[What the task requires]:
Count the rows below that contain the word "icon", and reply with only that number.

[Excerpted data]:
________

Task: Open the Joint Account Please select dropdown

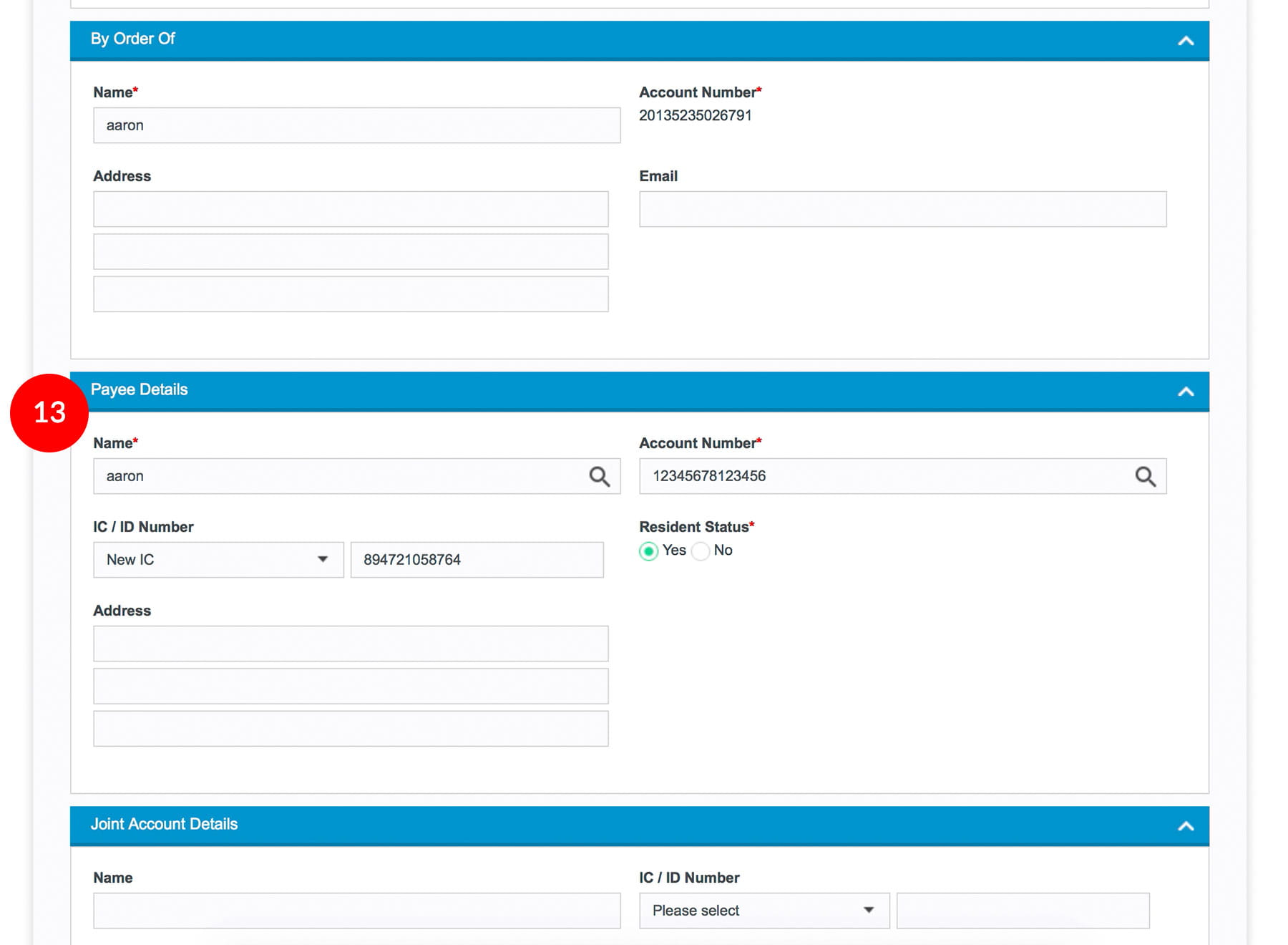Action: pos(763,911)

________

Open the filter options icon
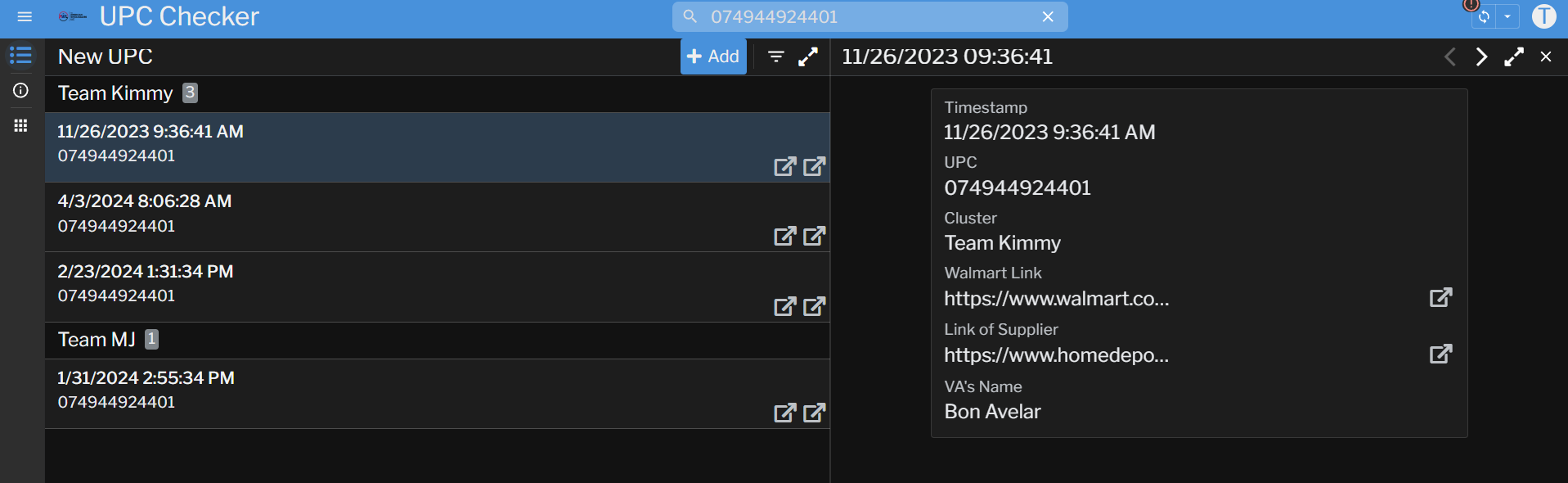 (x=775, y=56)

________

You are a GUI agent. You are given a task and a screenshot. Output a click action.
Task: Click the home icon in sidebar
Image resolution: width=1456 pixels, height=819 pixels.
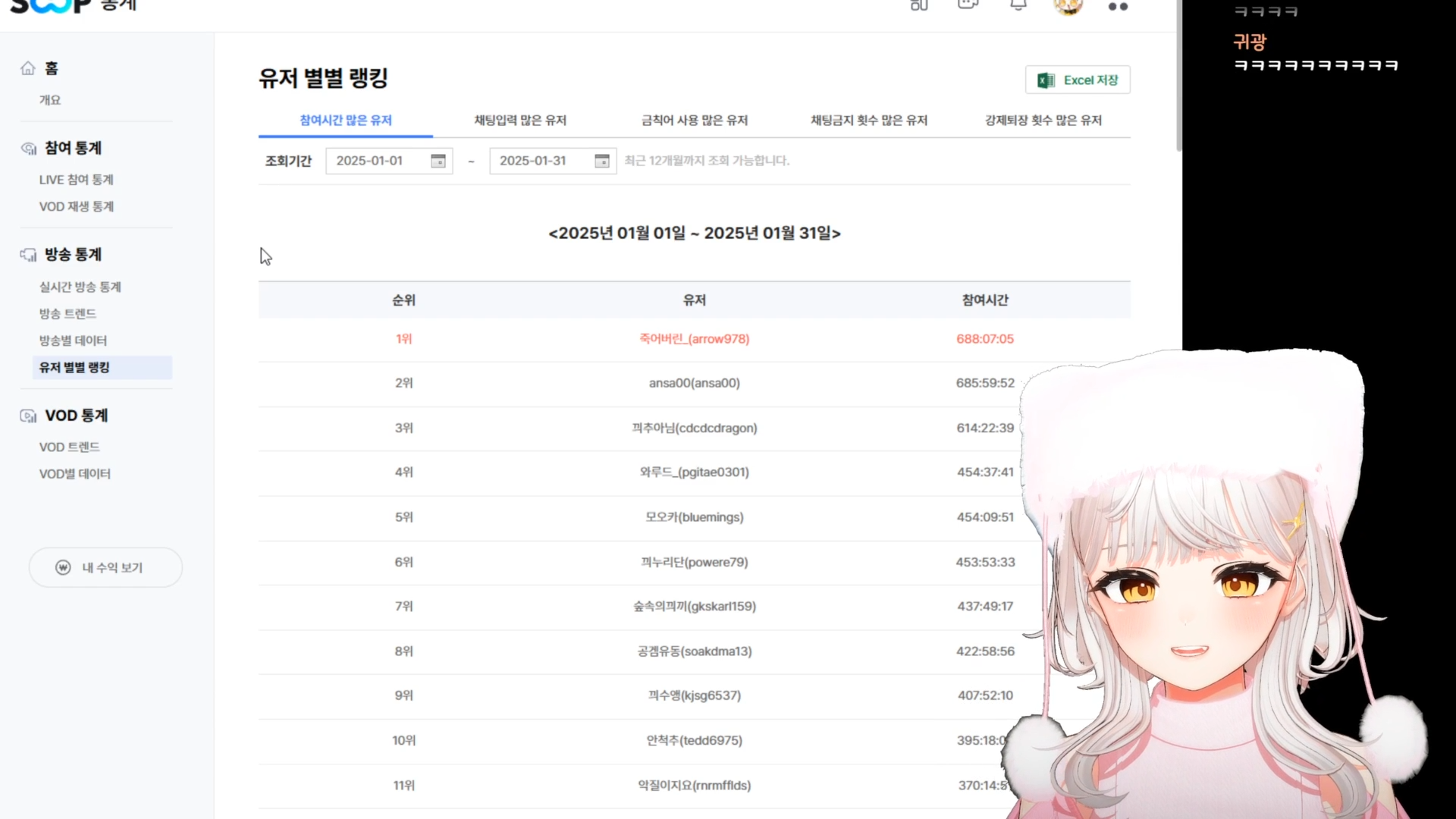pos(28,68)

________

[Exercise response]:
2